*TASK STATEMENT*.
Begin your copy at the line holding "The height and" and end it at the last line of the listing. Keep every line exact and leave out the pictures.

*MATERIAL FOR THIS EXERCISE*.
■ ■ ■

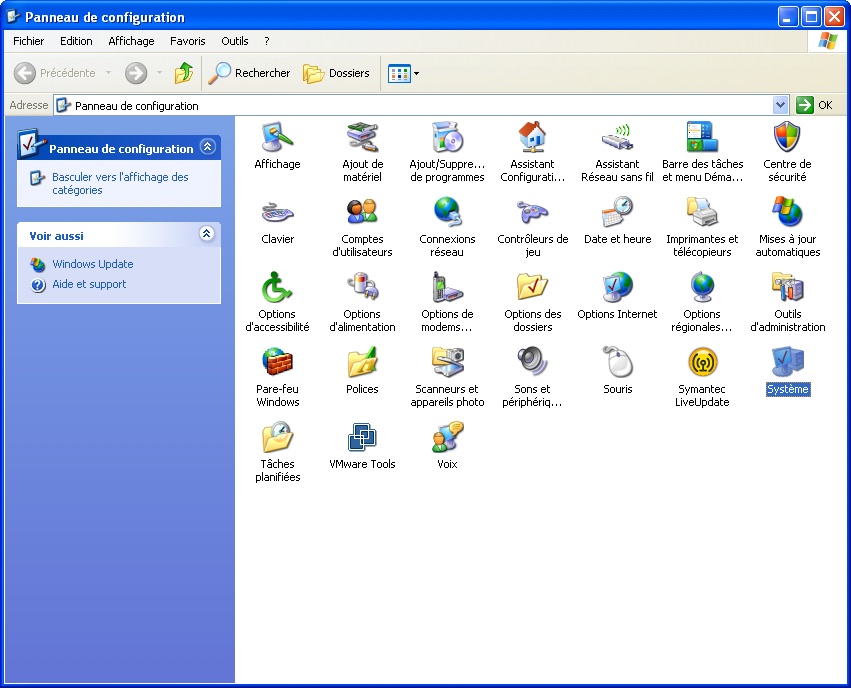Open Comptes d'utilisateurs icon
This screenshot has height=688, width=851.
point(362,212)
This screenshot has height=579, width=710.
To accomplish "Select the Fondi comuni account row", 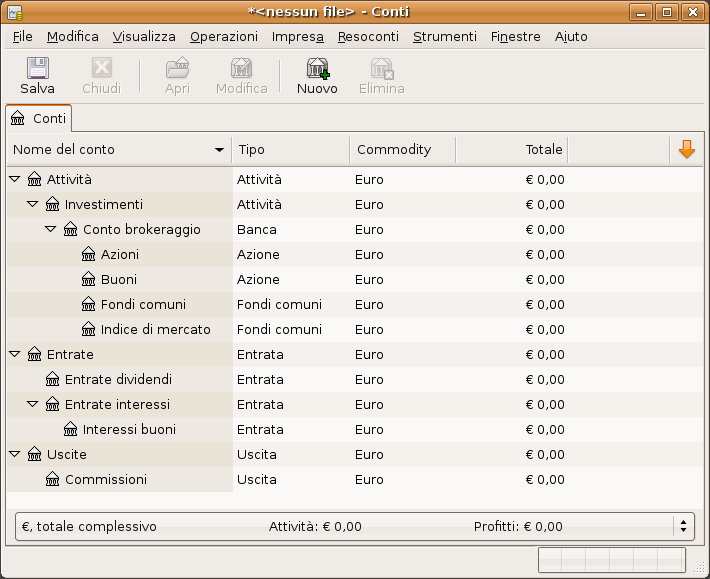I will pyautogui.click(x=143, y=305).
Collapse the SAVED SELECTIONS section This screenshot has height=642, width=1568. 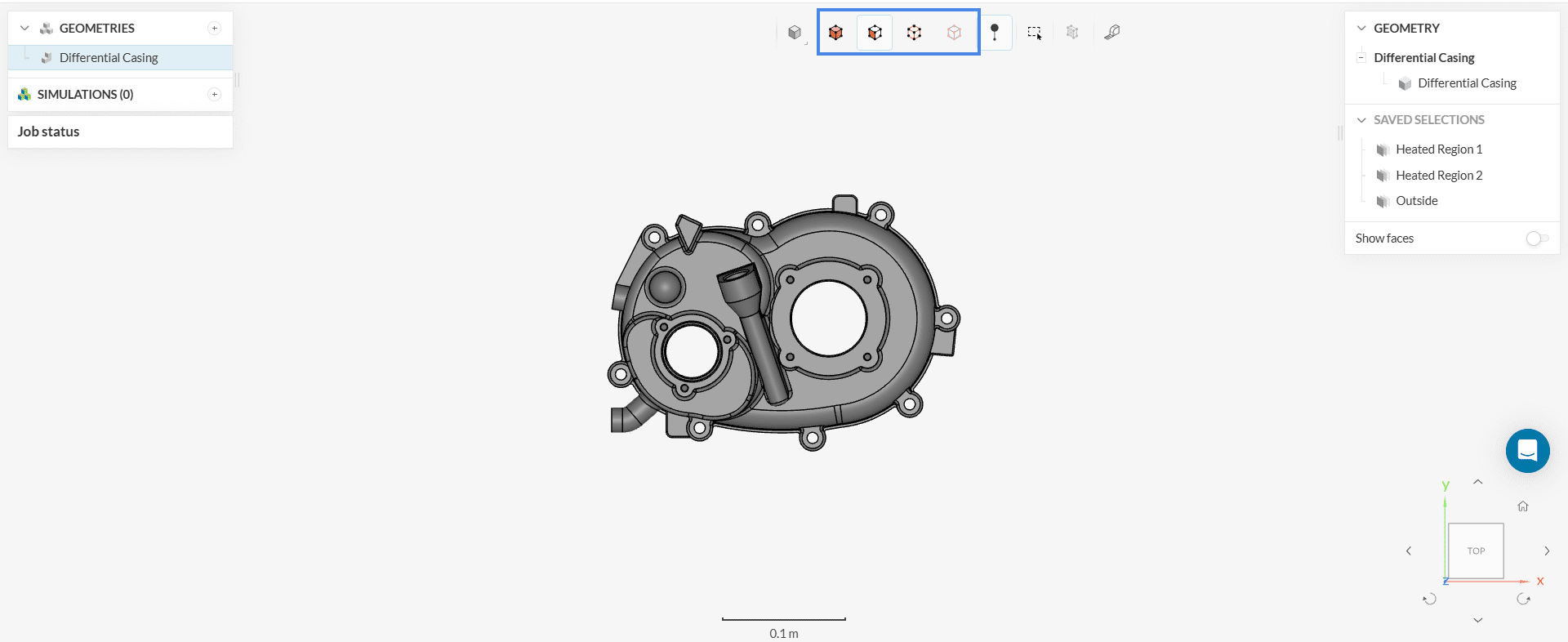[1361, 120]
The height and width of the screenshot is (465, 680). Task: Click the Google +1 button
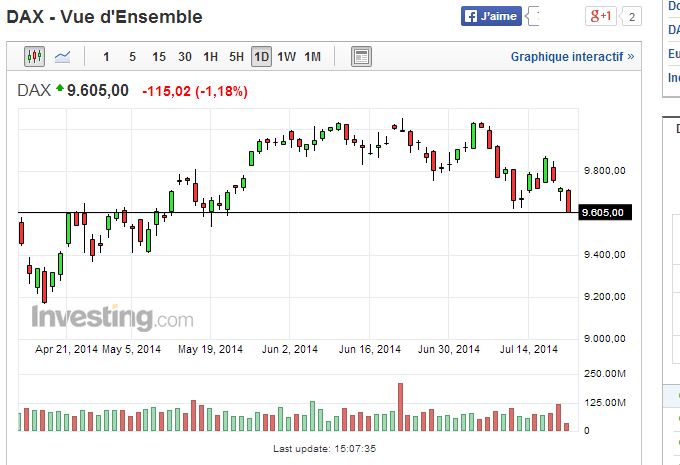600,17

■ ■ ■

*TASK SOLUTION*.
The height and width of the screenshot is (465, 680). Task: Click the Google +1 button
600,17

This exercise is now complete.